If it was too complicated to lay it out for the man I loved, how could I even begin to translate it for my children?
I had never had the experience of talking about my thoughts and feelings. When I was a child, adults really didn’t communicate very much with children. I needed time to sort out what had happened, to understand the motivations of others that I had not been aware of as a child.
The first time I went to a psychiatrist, I was about twenty-seven. I sat down in his office, and said, “I’m here, but there’s one thing I don’t want to talk about: my mother.”
Well, that was ridiculous of course; it was exactly what I did want to talk about, as I was still fearful of my mother in many ways. It is one of the blessings of age that the fear is now gone.
I later had an extraordinary experience with a different therapist. In 1960, LSD was being heralded as a possibly miraculous new way for some patients to delve into unexplored areas of the subconscious. My therapist asked if I wanted to try it under his supervision, and I eagerly said yes.
Even today, I can recall everything that happened in that one session as if it were a few hours ago.

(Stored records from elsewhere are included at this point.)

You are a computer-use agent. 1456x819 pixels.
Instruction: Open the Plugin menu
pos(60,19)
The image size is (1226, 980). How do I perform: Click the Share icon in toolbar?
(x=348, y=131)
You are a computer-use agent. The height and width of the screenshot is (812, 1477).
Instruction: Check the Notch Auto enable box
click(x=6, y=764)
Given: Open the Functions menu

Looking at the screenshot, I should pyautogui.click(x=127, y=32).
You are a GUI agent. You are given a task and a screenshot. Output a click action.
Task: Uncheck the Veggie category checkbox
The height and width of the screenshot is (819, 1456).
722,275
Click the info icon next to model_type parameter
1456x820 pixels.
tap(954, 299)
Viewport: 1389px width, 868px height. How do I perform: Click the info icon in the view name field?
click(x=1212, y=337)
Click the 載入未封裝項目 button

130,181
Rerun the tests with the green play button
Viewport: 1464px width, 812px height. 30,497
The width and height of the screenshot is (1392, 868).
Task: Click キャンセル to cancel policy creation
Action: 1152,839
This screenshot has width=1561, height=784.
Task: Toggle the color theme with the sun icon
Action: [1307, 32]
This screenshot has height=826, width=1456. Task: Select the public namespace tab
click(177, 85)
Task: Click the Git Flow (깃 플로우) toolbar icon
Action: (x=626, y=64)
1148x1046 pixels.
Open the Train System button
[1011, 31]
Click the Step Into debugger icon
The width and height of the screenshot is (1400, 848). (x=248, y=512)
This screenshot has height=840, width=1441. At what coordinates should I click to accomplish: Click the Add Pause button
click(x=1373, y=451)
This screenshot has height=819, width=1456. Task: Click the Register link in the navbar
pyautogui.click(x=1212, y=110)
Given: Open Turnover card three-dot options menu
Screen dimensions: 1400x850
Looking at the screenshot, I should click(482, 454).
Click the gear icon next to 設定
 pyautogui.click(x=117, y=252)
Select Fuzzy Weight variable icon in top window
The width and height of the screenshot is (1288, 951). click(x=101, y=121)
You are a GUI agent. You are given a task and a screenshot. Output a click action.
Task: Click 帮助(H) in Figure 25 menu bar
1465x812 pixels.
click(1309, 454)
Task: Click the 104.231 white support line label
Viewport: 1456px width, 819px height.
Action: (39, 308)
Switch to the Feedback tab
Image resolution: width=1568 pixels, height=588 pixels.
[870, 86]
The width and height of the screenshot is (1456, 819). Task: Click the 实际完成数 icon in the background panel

I saw myself as an infant in 1925, in my crib at my father’s house in Newport, while he lay in the next room dying. I heard footsteps running through the hallways, doors opening and closing, voices signaling to each other. It was night, and I knew something terrible was happening.
I could stop it, I believed, if only I could get out of my crib and go to my father, but I lay on my back in the darkness, fists clenched, unable to do anything.
Suddenly the noises stopped. The door to my room opened. Sharp against the light from the hall was the shadow of my beloved governess, Dodo, and my father’s mother, my Grandmother Vanderbilt. They drew close together as they stood whispering to each other in the silence. Screaming, I pulled myself up against the bars of the crib, still believing that if I could get to my father I could save him. Dodo picked me up and rocked me in her arms, while Grandma patted me, but I kept screaming. Yet they didn’t take me to him. I choked on my tears, unable to tell them anything at all.
What I experienced while using LSD changed my life. It enabled me to reconcile with my mother after fifteen years of estrangement and begin to put together the pieces of the puzzle of my past.
Before you read any further, I should probably fill you in a little on my mother’s background, so you can better understand some of the events she is referring to. Much of it is new to me as well, and I had to look it up in history books, since she had never mentioned it.
My mother was born Gloria Laura Vanderbilt in 1924, into a family of tremendous wealth. The first Vanderbilt to arrive in America was named Jan Aertson. He came to the Dutch settlement of New Amsterdam in 1650 as an indentured servant hoping to escape a life of poverty in Europe. He settled on Staten Island, and that is where his descendants remained for nearly a century, until Jan Aertson’s great-great-great-grandson Cornelius Vanderbilt changed the family’s fortunes forever.
Cornelius dropped out of school when he was eleven and began working on his father’s boat ferrying passengers and cargo between Staten Island and Manhattan. By sixteen, he was in business for himself, using a small two-masted schooner in the waters around Manhattan. Cornelius was a cunning businessman and eventually moved into the steamship business.